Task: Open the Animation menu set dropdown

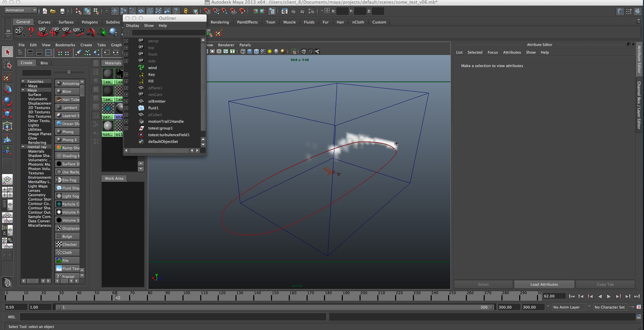Action: tap(20, 10)
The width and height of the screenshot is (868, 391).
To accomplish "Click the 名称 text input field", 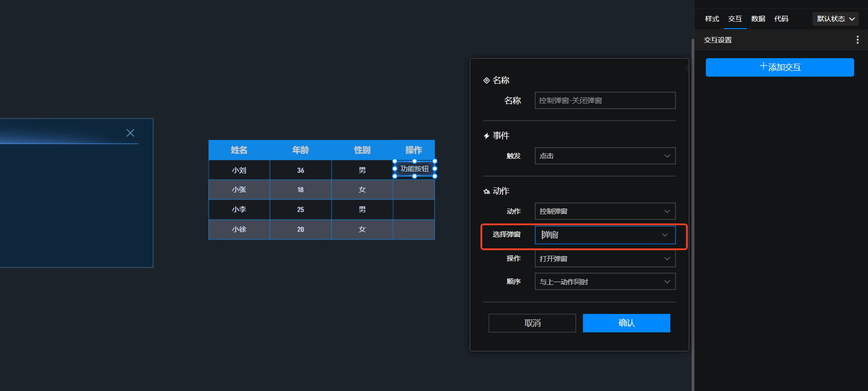I will click(x=605, y=101).
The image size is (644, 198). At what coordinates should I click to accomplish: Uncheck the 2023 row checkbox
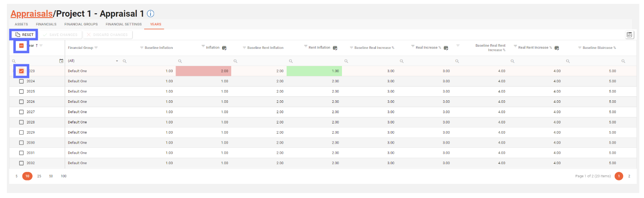click(x=21, y=71)
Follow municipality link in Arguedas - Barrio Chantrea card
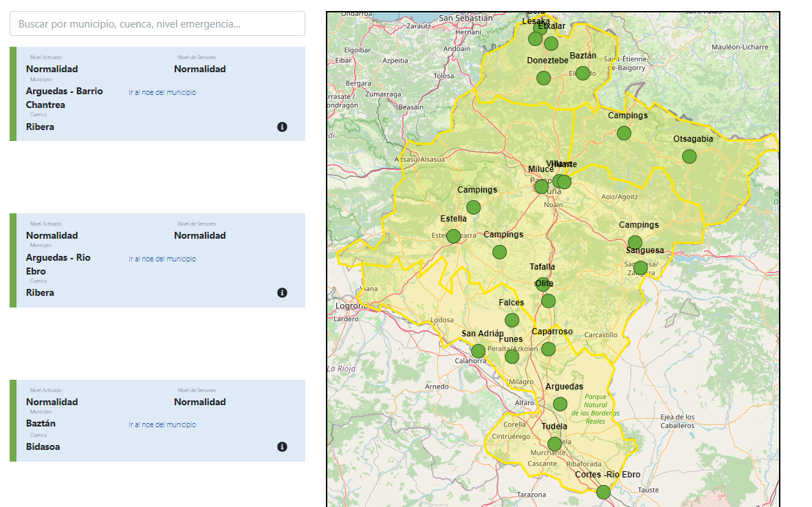812x507 pixels. pyautogui.click(x=162, y=92)
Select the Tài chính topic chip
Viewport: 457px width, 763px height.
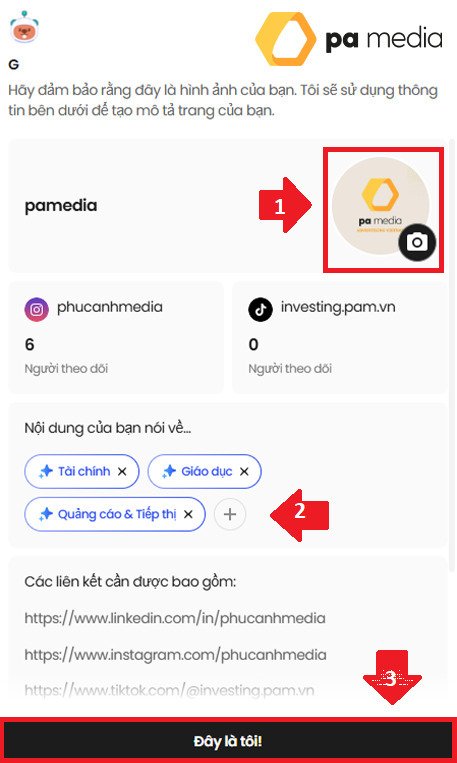coord(82,472)
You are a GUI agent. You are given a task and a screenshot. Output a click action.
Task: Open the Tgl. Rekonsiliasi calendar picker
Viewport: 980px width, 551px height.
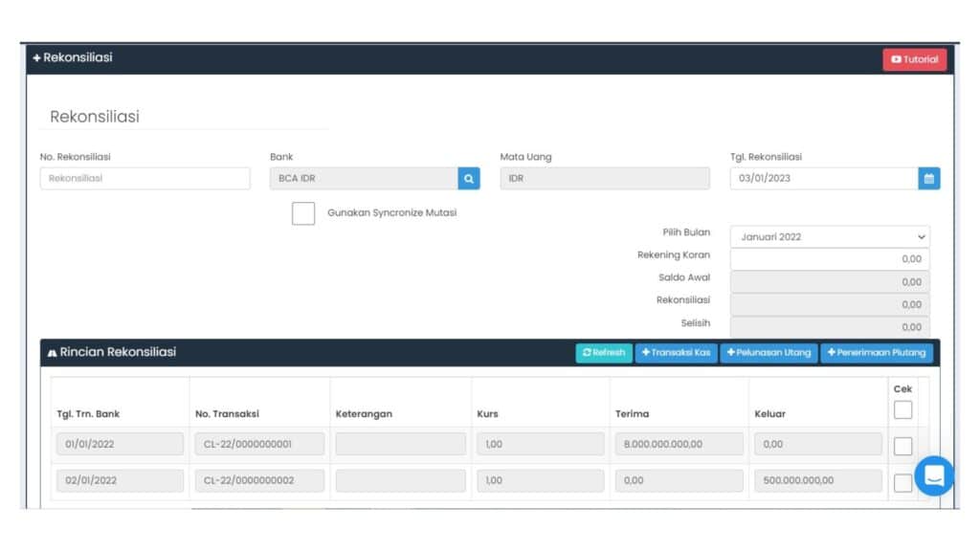[927, 178]
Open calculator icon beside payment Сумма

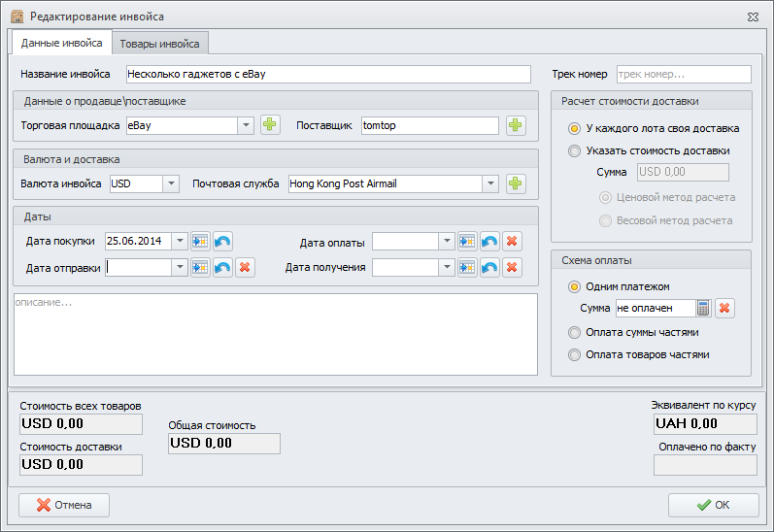(x=704, y=308)
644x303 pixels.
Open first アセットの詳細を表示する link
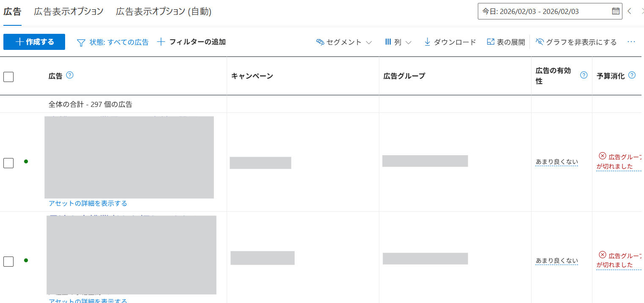click(x=88, y=203)
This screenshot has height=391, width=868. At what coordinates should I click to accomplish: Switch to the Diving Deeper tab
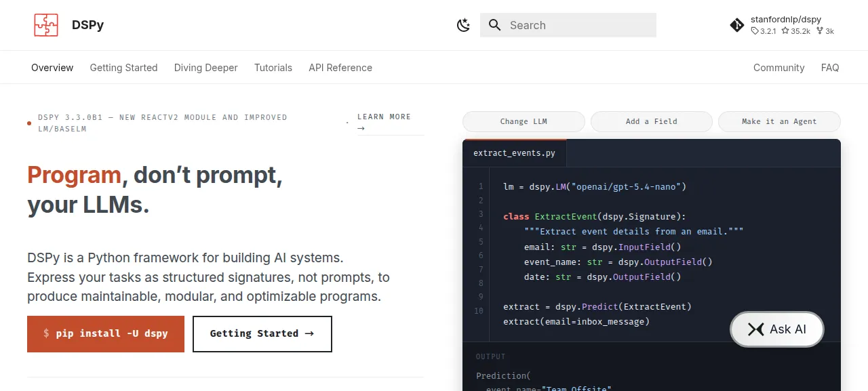pos(205,68)
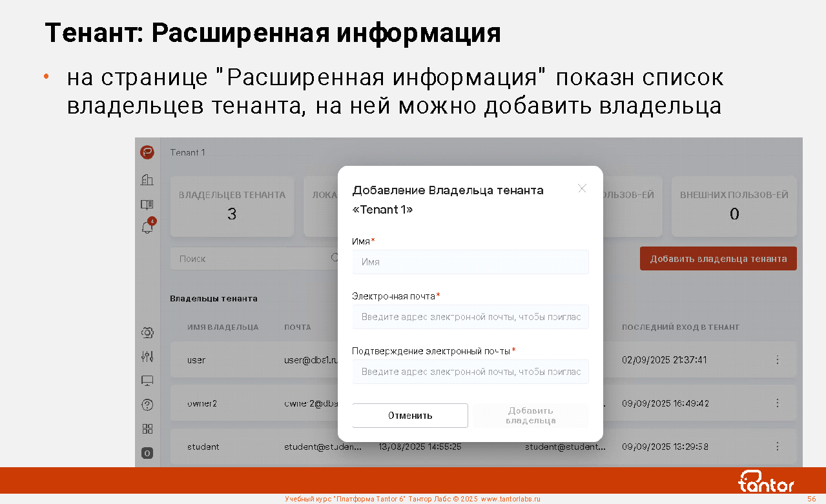Click the sliders settings icon in sidebar
Screen dimensions: 826x504
click(x=147, y=356)
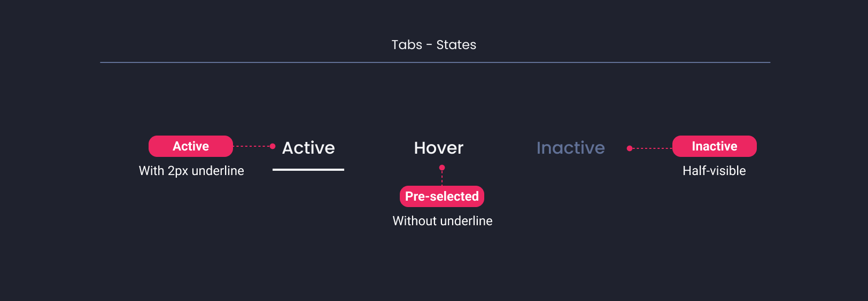868x301 pixels.
Task: Select the "Half-visible" caption
Action: [714, 171]
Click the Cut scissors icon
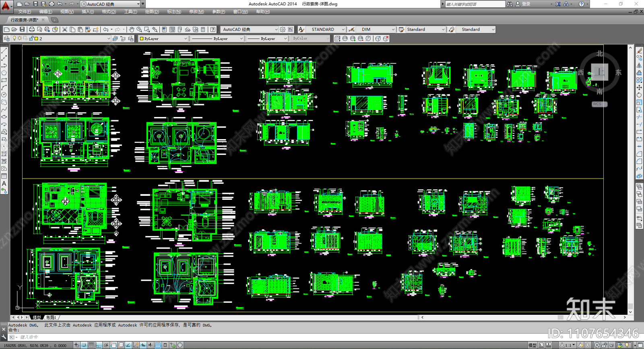 (x=64, y=29)
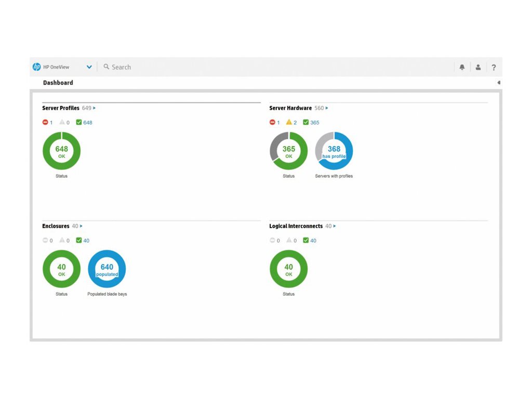532x399 pixels.
Task: Collapse the Dashboard panel via the side arrow
Action: coord(498,82)
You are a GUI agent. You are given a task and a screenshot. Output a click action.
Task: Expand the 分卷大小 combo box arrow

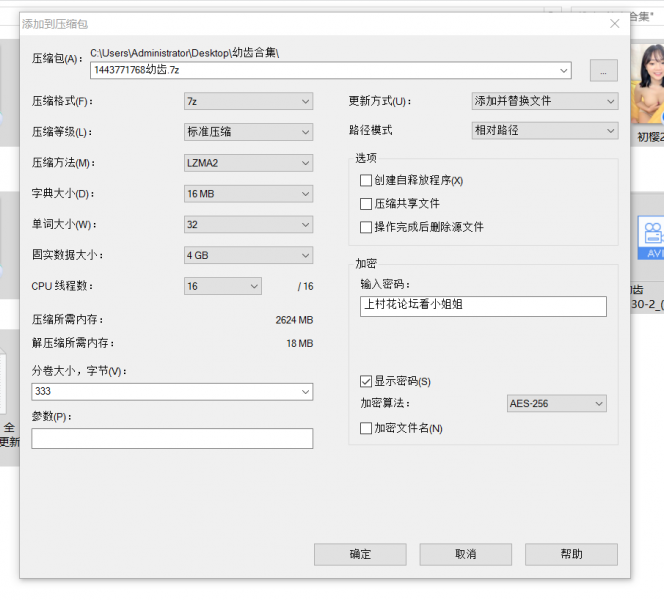[x=304, y=392]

......

With the pictures omitted, copy exactly the lines from the line that contains "Open calculator icon beside payment Сумма" through the end of the material.

= Solution =
Open calculator icon beside payment Сумма

(x=704, y=308)
644x303 pixels.
Open first アセットの詳細を表示する link
click(x=88, y=203)
This screenshot has height=391, width=868. At what coordinates should I click to accomplish: Switch to the Diving Deeper tab
pos(205,68)
Click the sliders settings icon in sidebar
Screen dimensions: 826x504
click(x=147, y=356)
868x301 pixels.
Task: Select the "Half-visible" caption
Action: [714, 171]
Click the Cut scissors icon
 (x=64, y=29)
532x399 pixels.
Task: Collapse the Dashboard panel via the side arrow
Action: coord(498,82)
You are a GUI agent. You are given a task and a screenshot. Output a click action.
Task: Expand the 分卷大小 combo box arrow

[x=304, y=392]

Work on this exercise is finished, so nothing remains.